--- START OF DATA EXCERPTS ---
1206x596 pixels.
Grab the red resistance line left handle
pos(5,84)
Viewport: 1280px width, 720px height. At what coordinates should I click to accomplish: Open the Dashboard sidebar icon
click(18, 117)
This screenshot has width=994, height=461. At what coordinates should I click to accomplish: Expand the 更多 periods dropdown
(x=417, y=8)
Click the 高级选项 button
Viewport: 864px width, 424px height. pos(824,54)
--- END OF DATA EXCERPTS ---
--- START OF DATA EXCERPTS ---
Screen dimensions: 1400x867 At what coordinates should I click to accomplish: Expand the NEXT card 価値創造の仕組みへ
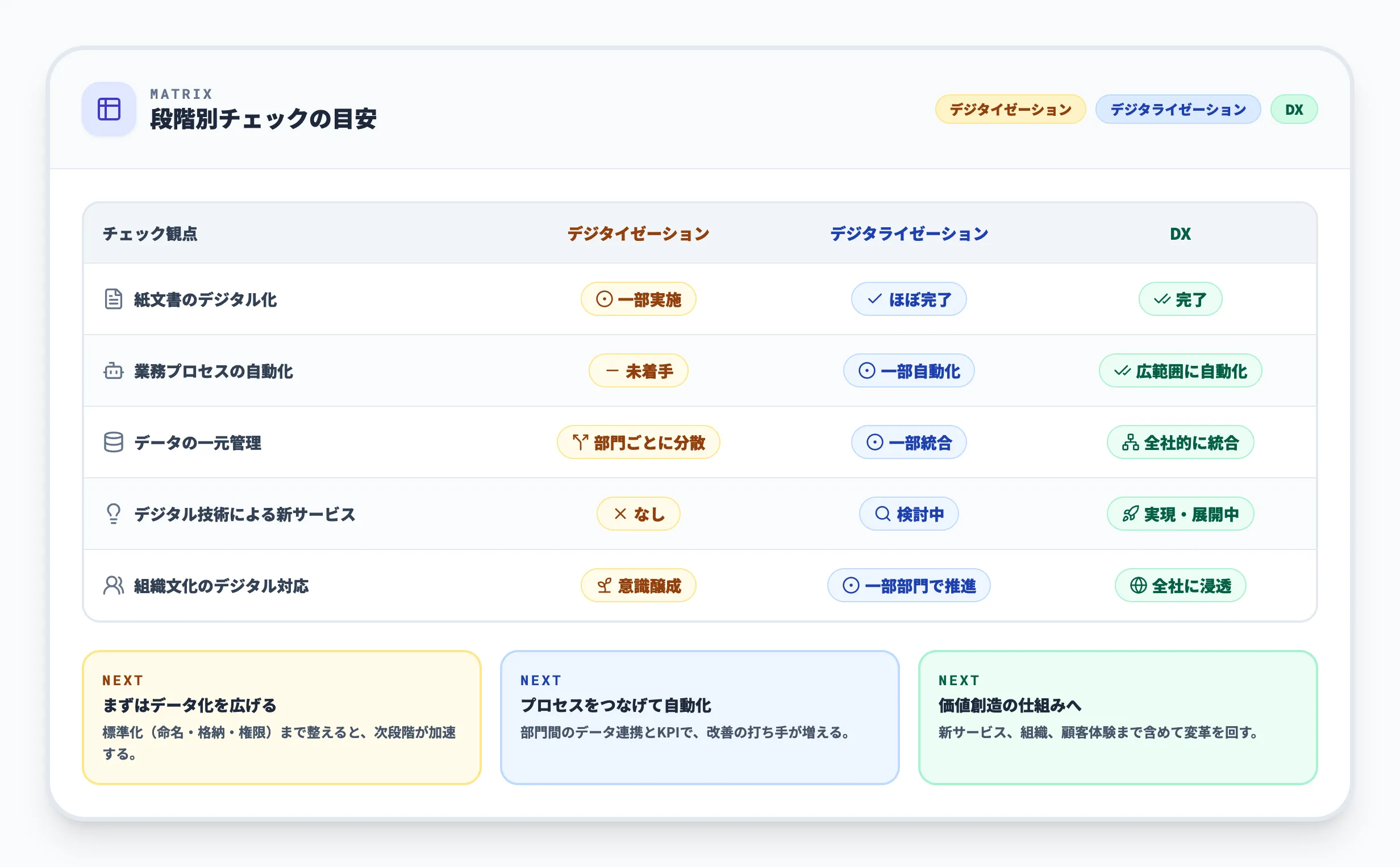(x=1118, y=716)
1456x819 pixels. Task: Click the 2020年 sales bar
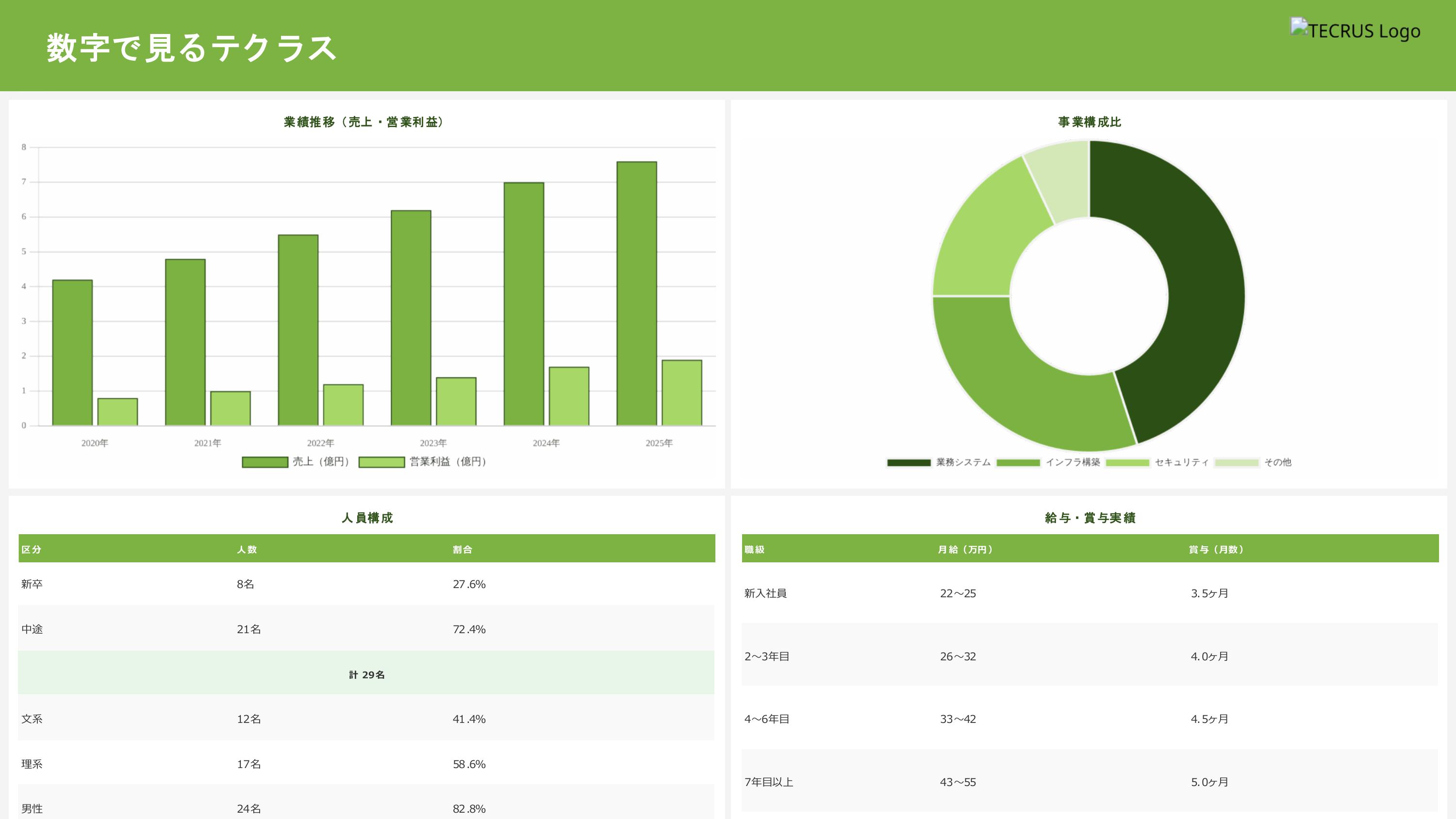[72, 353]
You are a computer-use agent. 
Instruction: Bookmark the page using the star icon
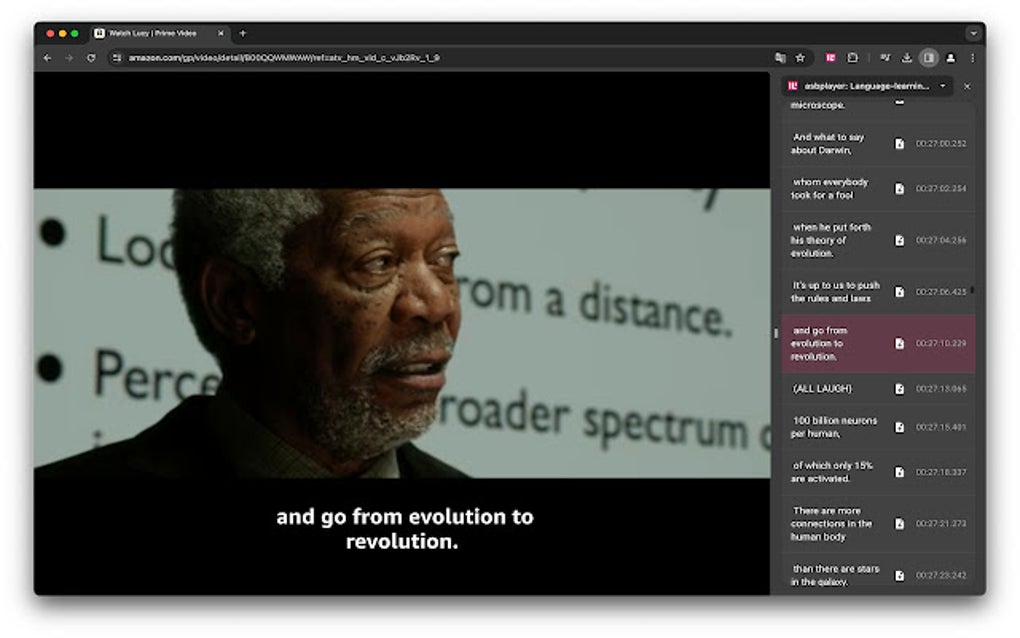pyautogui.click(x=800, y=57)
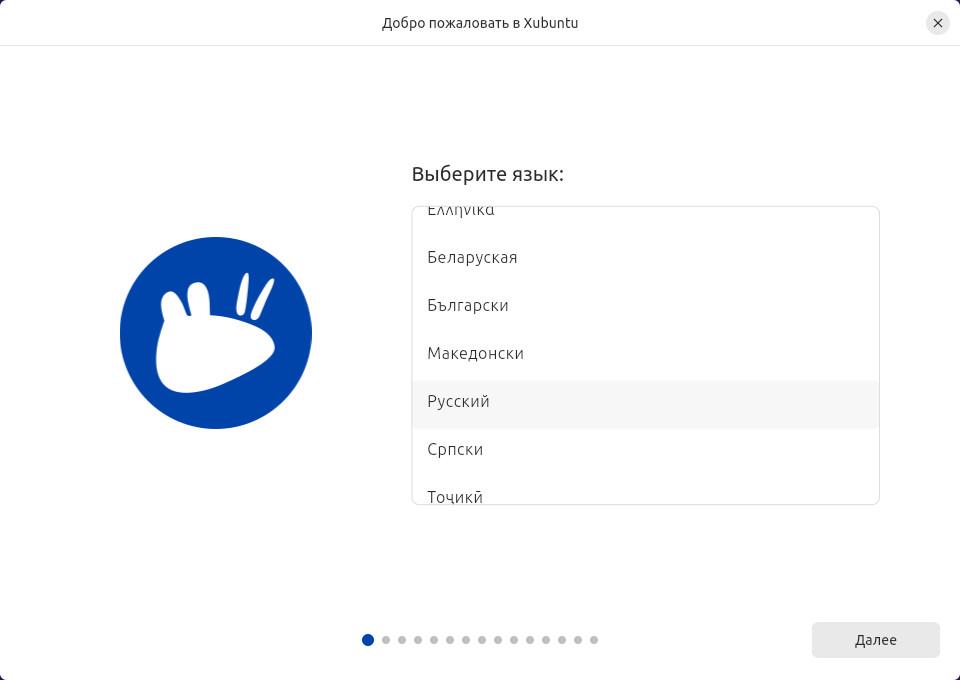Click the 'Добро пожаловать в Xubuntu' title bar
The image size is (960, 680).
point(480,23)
--- END OF DATA EXCERPTS ---
TO BE DONE
Could you copy the material word for word, starting at the line that contains "1456x819 pixels. Task: Click" and ending after the line that contains "point(480,23)", leaving out the pictures?

REPLY TO THE TASK
1456x819 pixels. Task: Click the 2020年 sales bar
[72, 353]
You are a computer-use agent. 
Instruction: Bookmark the page using the star icon
pyautogui.click(x=800, y=57)
Click the 'Добро пожаловать в Xubuntu' title bar
The image size is (960, 680).
point(480,23)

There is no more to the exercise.